Texas truckstops have cool stuff.

Checked out downtown Sante Fe. Which was every bit as tourist trappy as I thought. We asked one jeweler how many jewelry stores there were, and he said, "I think a dozen." My mouth dropped, but before I could object two ladies in the store looked astonished, but said mildly, "I think there are MORE than that." Hell, there are that many on every street!

Anyway, it was actually very nice and scenic, and we managed to get there about an hour before the hordes of tourists showed up. Linda bought a small piece of jewelry from a gypsy. (Well, he acted and talked like a gypsy -- the store next door had Native American clerks. The massive amounts of jewelry -- I'd think you need to really know what you were doing before you splurged.) Again, the nicely turned out and beautiful young women, next to tons of old and fat tourists, and young families and what looked like left-over hippies.

I thought it might be snobby, but it was all right. Besides, we just seem to blend in with the old people tribe. My brother wants to move here after retirement, which I can sort of understand. Because of all the new construction and because of the angle of the interstate coming in from the West, we drove right by the town at first. We joked they didn't want to be found.

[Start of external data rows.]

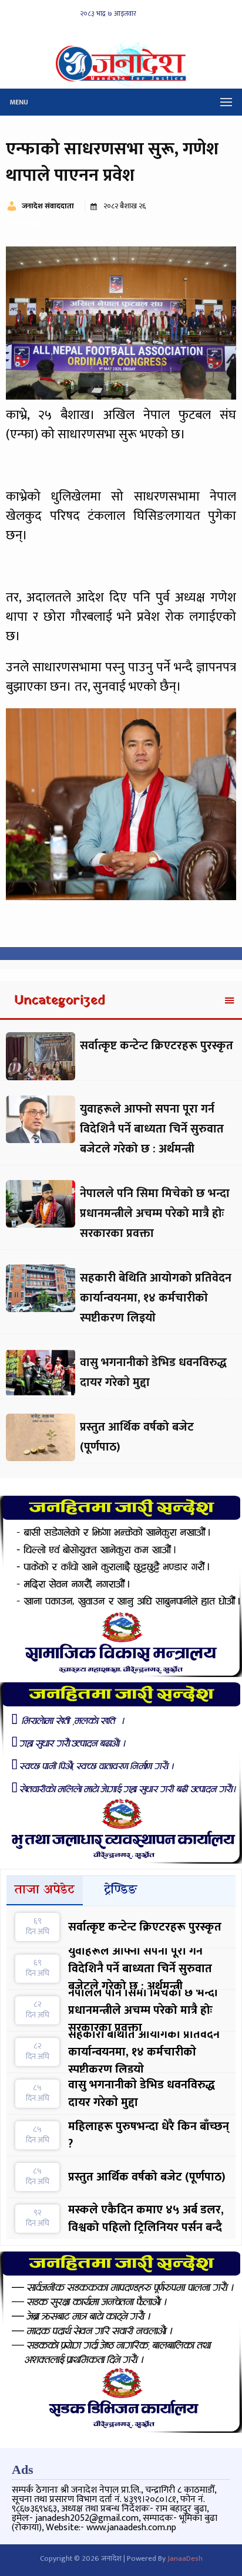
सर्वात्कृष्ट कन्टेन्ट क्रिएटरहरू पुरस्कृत (156, 1046)
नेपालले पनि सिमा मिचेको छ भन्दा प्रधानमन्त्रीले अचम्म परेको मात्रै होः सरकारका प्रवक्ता (155, 1213)
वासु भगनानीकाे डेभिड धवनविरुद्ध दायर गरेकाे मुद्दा (141, 2093)
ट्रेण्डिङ (120, 1890)
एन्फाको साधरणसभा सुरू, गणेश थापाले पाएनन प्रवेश (112, 162)
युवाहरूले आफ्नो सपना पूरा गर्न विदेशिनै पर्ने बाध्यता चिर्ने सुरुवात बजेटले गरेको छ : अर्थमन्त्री (152, 1129)
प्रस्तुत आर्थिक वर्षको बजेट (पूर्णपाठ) (147, 2177)
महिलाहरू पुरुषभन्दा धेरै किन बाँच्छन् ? (148, 2135)
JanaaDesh (185, 2558)
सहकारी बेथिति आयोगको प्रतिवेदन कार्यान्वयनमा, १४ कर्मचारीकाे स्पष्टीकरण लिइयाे (155, 1298)
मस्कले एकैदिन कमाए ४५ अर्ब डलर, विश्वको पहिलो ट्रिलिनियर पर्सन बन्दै (146, 2218)
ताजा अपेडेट (45, 1890)
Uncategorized (60, 1000)
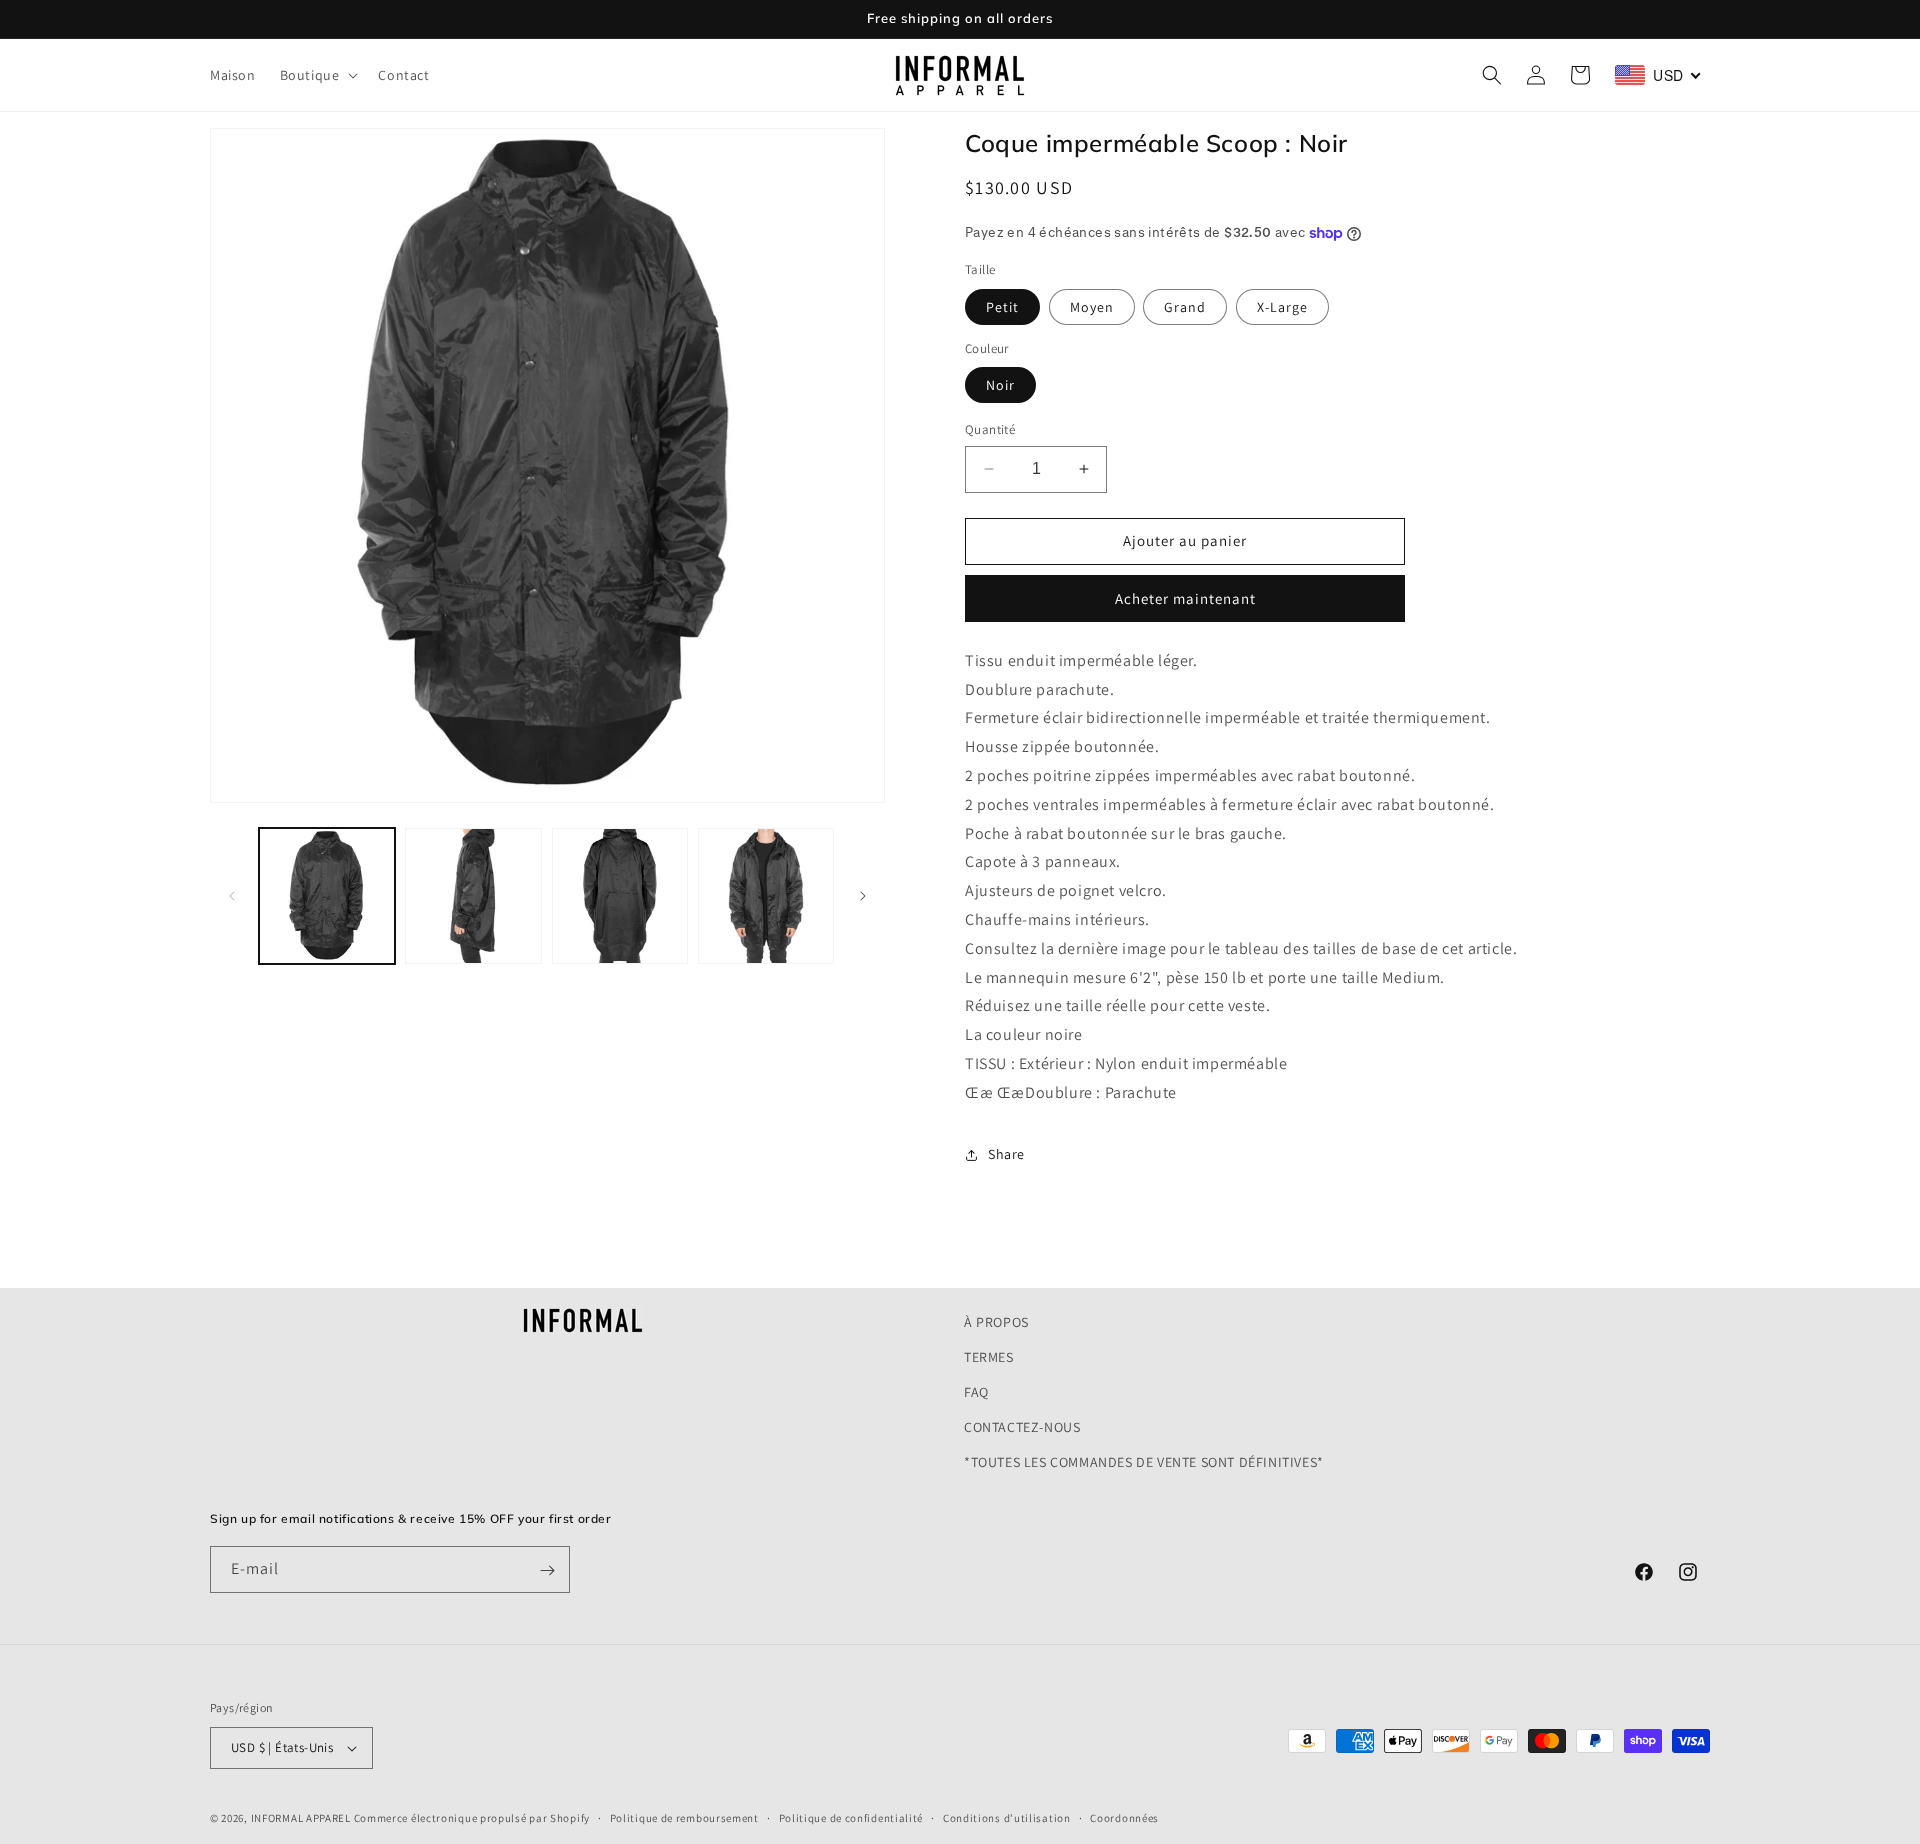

Never ask young locals where anything is, they simply don't know. Asked a barrista at the first bookstore we went to, if there were any "used bookstores" and he said, "No." We then found and visited four, just in the general vicinity. They were all the same -- in small houses with bookfilled rooms, mostly hardcover, mostly rare or literary, mostly non-genre, mostly seemingly barely hanging on. (I can't understand not having at least a shelf or two of paperback mysteries and S.F.)

Last couple of days haven't been as long. (Strange, when 6 and 7 hours road trips seem short.)
We passed through Gallup N.M., which was all Native American from all appearance and the downtown was full of Indian jewelry shops, pawn shops, and pay day loan places. By the way, I never realized that Az. and N.M. played up the Native American angle quite so much, at least on the main highways...

Headed toward Amarillo, straight flat shot. Stopped at a truckstop that was full of touristy junk. Cheap junk, as opposed to all the expensive junk we were finding downtown. And fireworks. It appealed to my 12 year old self, and I bought some really cheap -- well -- junk.

I hadn't really thought about the time-differences. It's two hours ahead, which means that I have to check out of the motels at about the time I would usually just get going. I'm testing the waters a little by going to bed early, which is always dangerous because I tend to wake up way, way too early.

1 comment:

Luci & Loree said...

Hey, guys this is Loree, former next door neighbor. Following on your trip, Love the way you see things Duncan!! Hey, Linda!!